CAIRO – Egyptian non-oil private sector activity contracted in April, continuing a 17-month deterioration as the Ukraine crisis added to price increases, a survey showed on Sunday.
The S&P Global Egypt Purchasing Managers’ Index improved to 46.9 from March’s 46.5, but still remained below the 50.0 threshold that separates growth from contraction.
“Whilst easing fractionally from March, the downturn was still the second-quickest in just under two years as firms often reported making cut-backs due to rising input costs,” S&P Global said.
Higher global food and raw materials prices continued to cause sharp decreases in output and new orders, but at a slightly slower pace, with the sub-index for overall input prices climbing to 58.3 from 58.6 in March and that for purchase costs rising to 58.8 from 59.1.
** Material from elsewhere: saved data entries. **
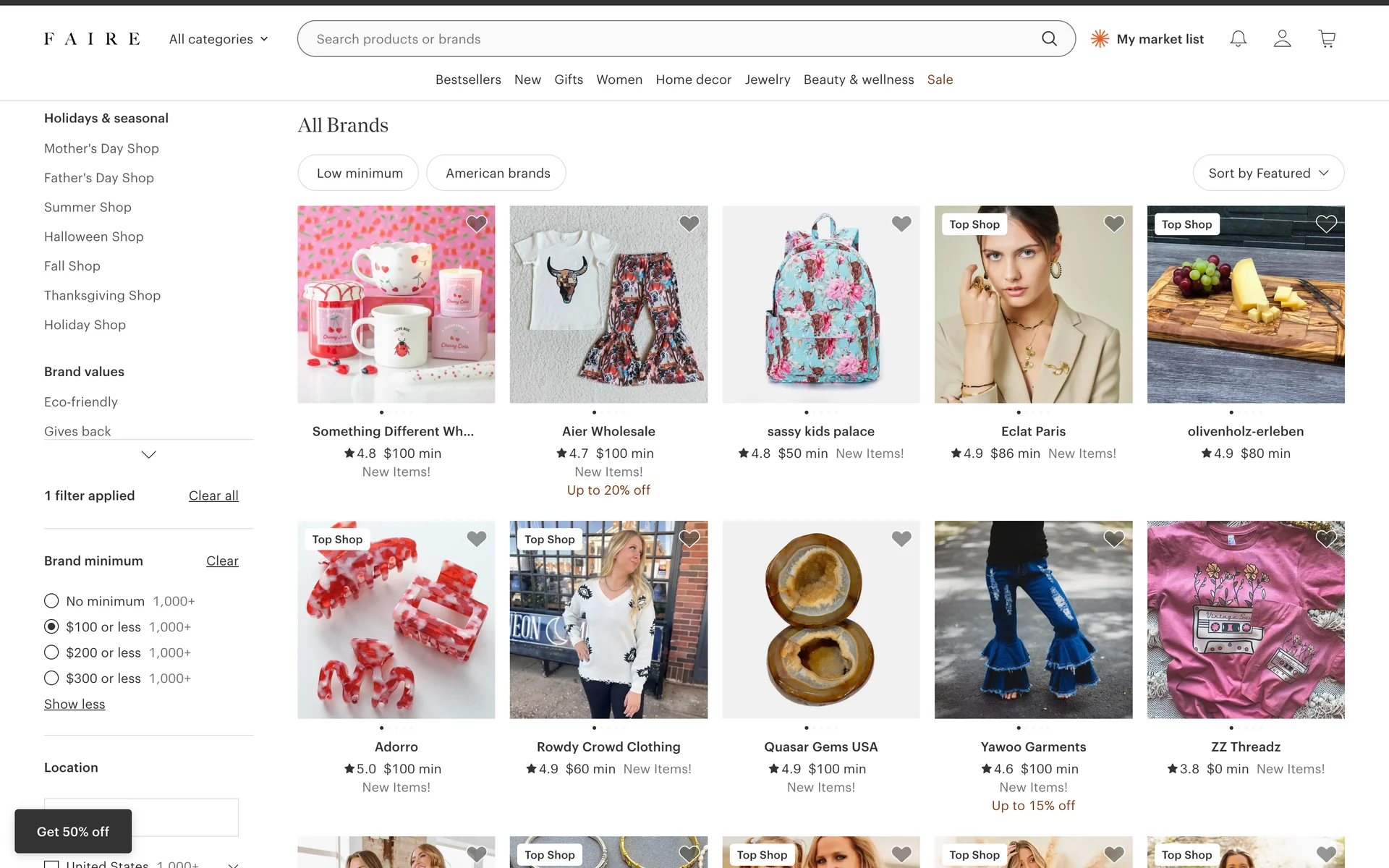Open the shopping cart
Viewport: 1389px width, 868px height.
pyautogui.click(x=1327, y=39)
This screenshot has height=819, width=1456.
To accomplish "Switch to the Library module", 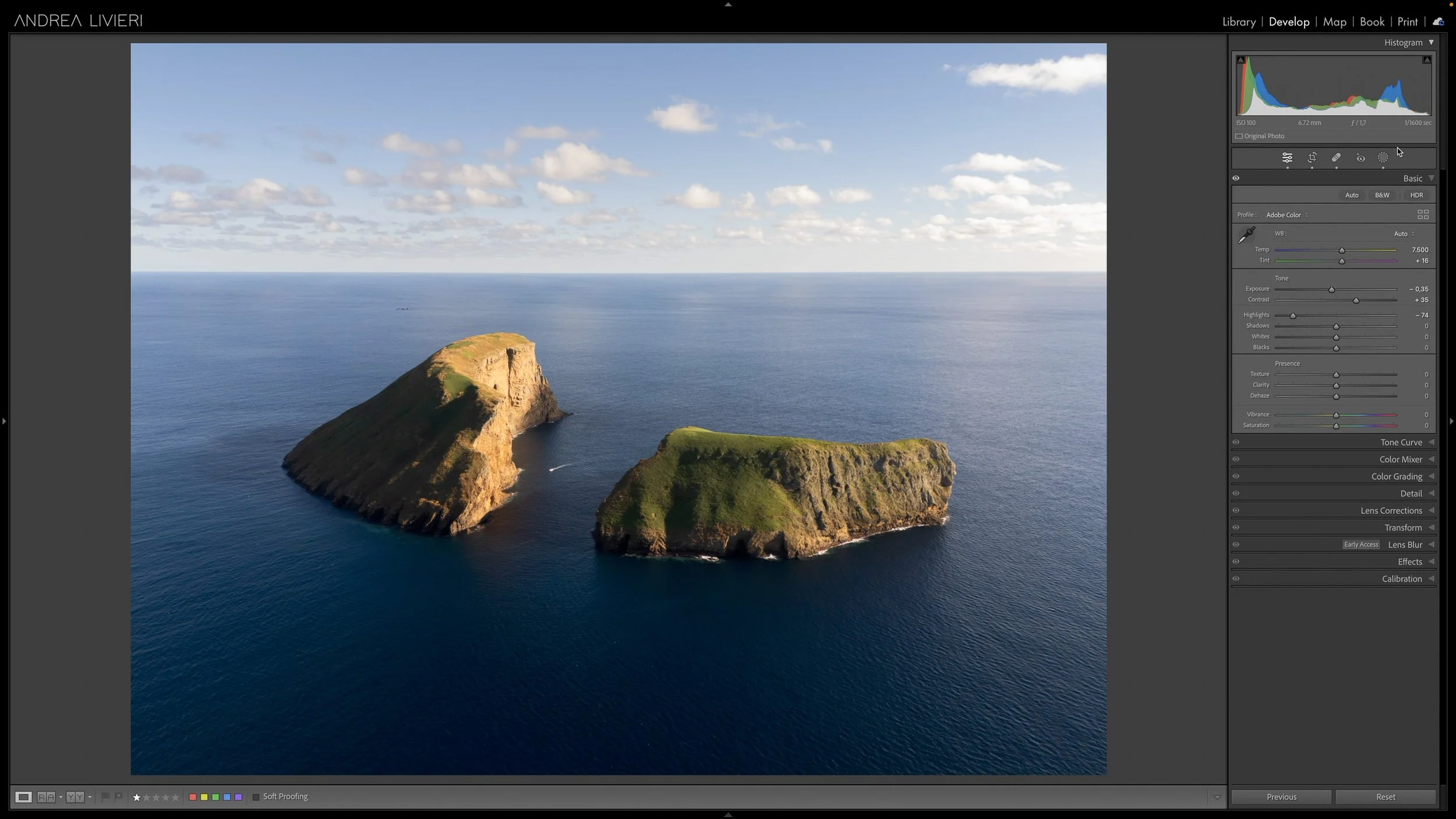I will pyautogui.click(x=1239, y=22).
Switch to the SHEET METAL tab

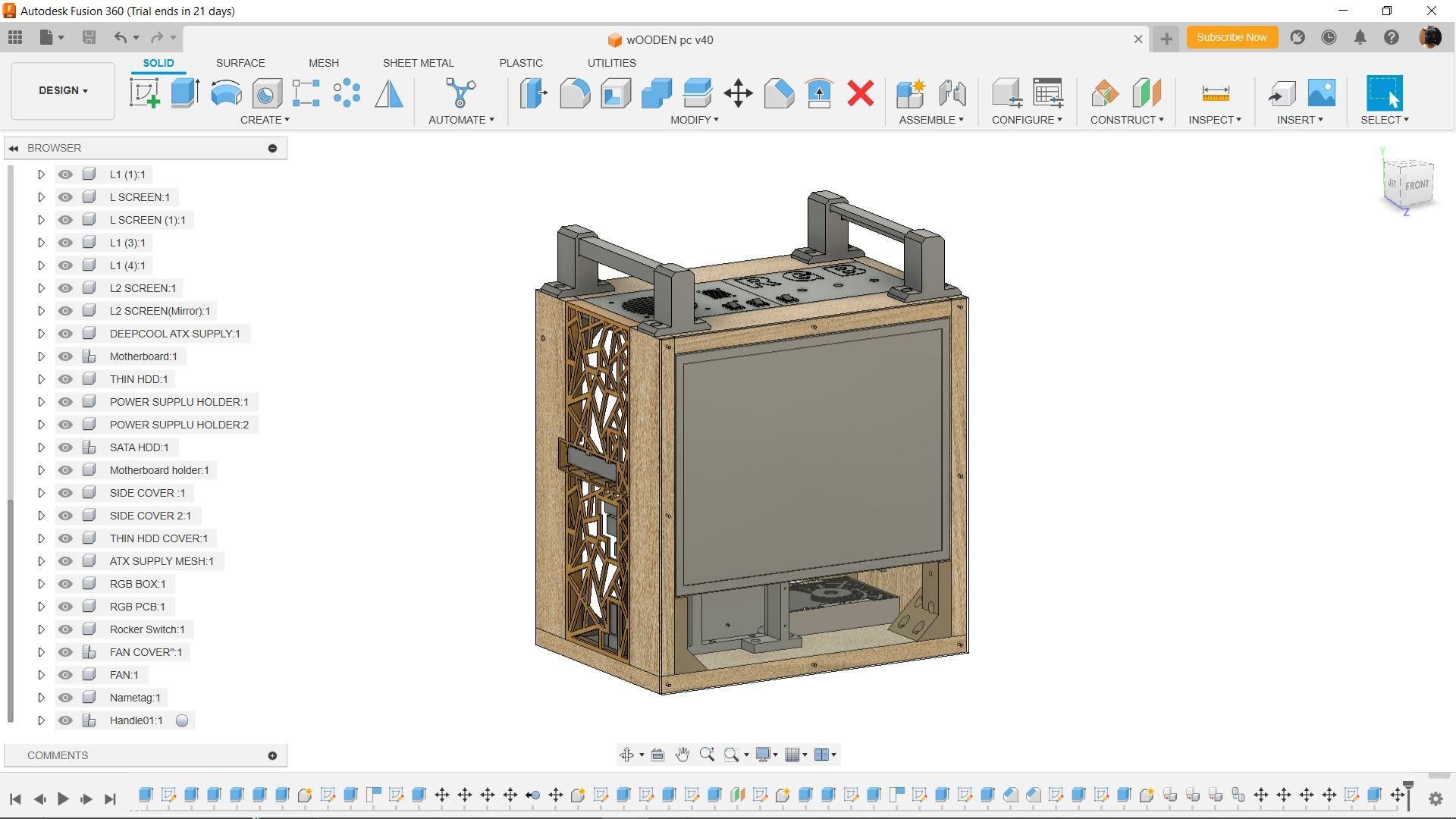point(418,63)
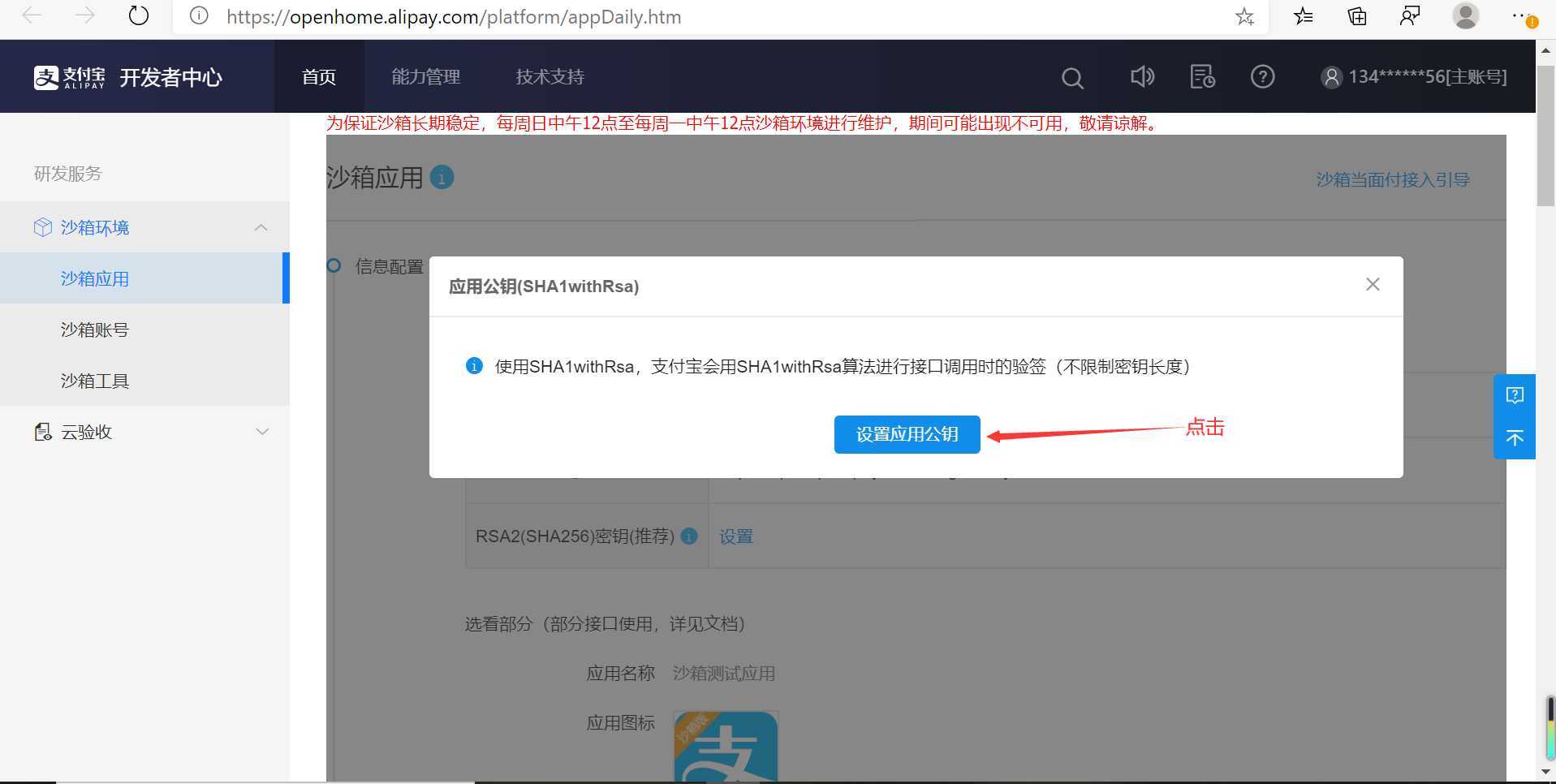1556x784 pixels.
Task: Open the search icon in top bar
Action: tap(1071, 76)
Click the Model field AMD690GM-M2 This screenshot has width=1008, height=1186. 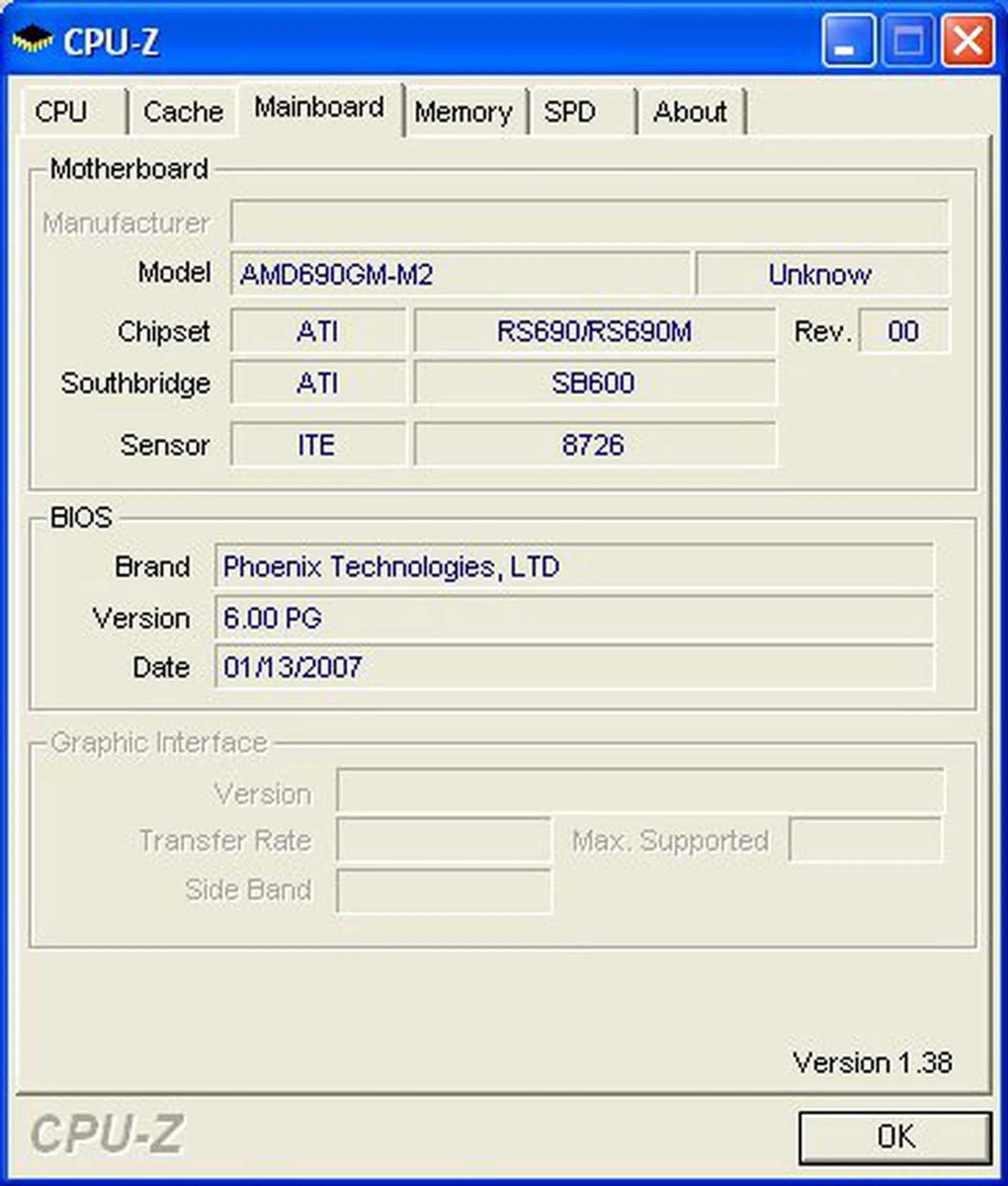click(x=459, y=274)
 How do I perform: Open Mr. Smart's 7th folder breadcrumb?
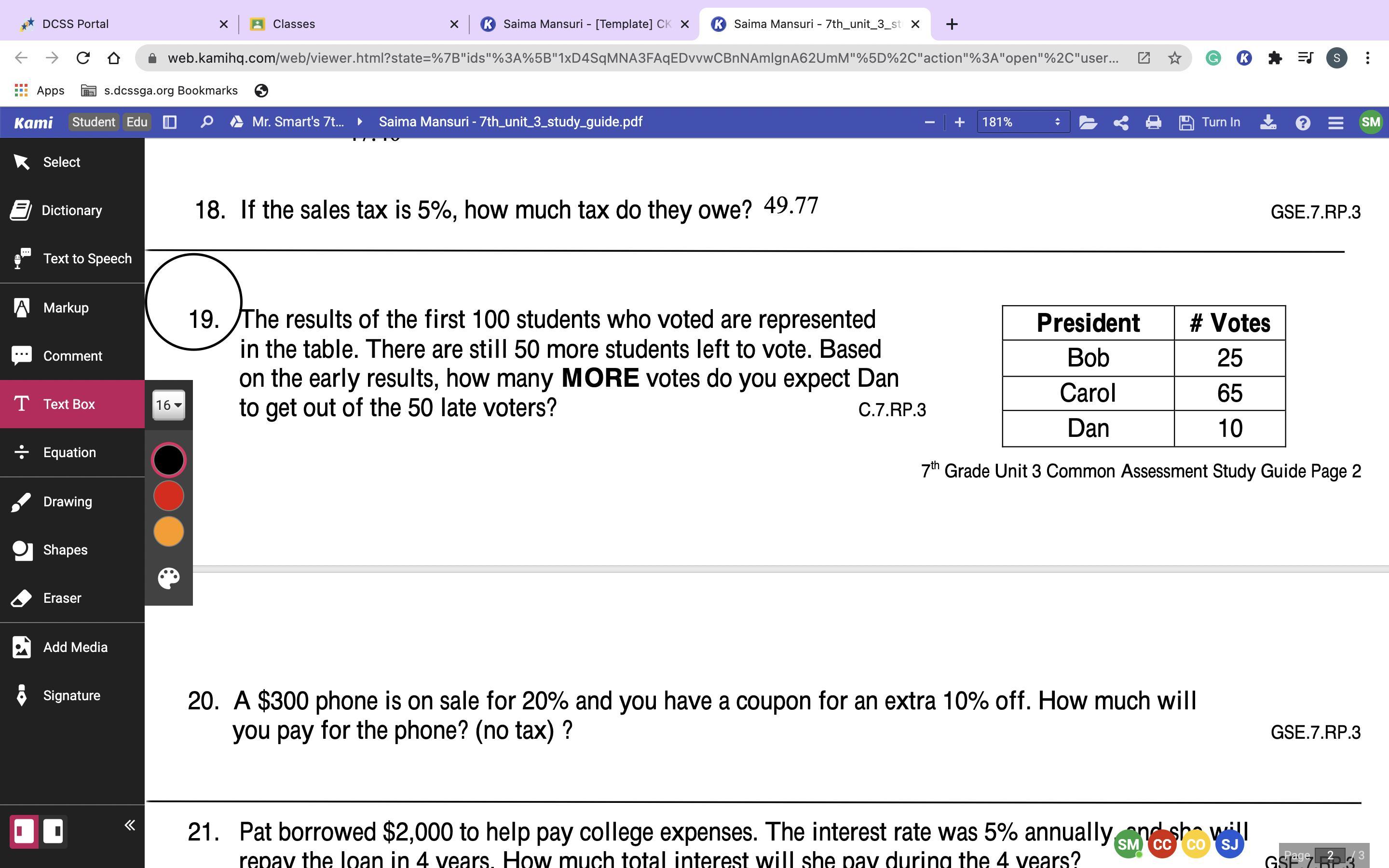298,122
“Cost pressures largely arose from increased prices for energy and raw materials due to the war in Ukraine,” S&P Global said.
“Many panellists also commented on a recent devaluation of the Egyptian pound. Despite softening marginally, the rate of overall input price inflation was strong and remained above the average seen in 2021.”
The central bank allowed the pound to weaken by 14% against the dollar on March 21 after having kept the currency virtually steady for the previous 18 months.
Output and new orders in April extended a months-long contraction, although the output index, at 45.3, was slightly better than the 44.6 recorded in March. The index for new orders improved to 45.3 from 45.1.
The sub-index for future output expectations improved to 57.7 from 52.5 in March, when it was at its lowest since it was first included in the survey 10 years ago. The April figure was still the third lowest in a decade.
“The continuation of the war in Ukraine meant that firms expect further price and supply challenges, resulting in another relatively downbeat outlook for business activity,” said S&P Global economist David Owen.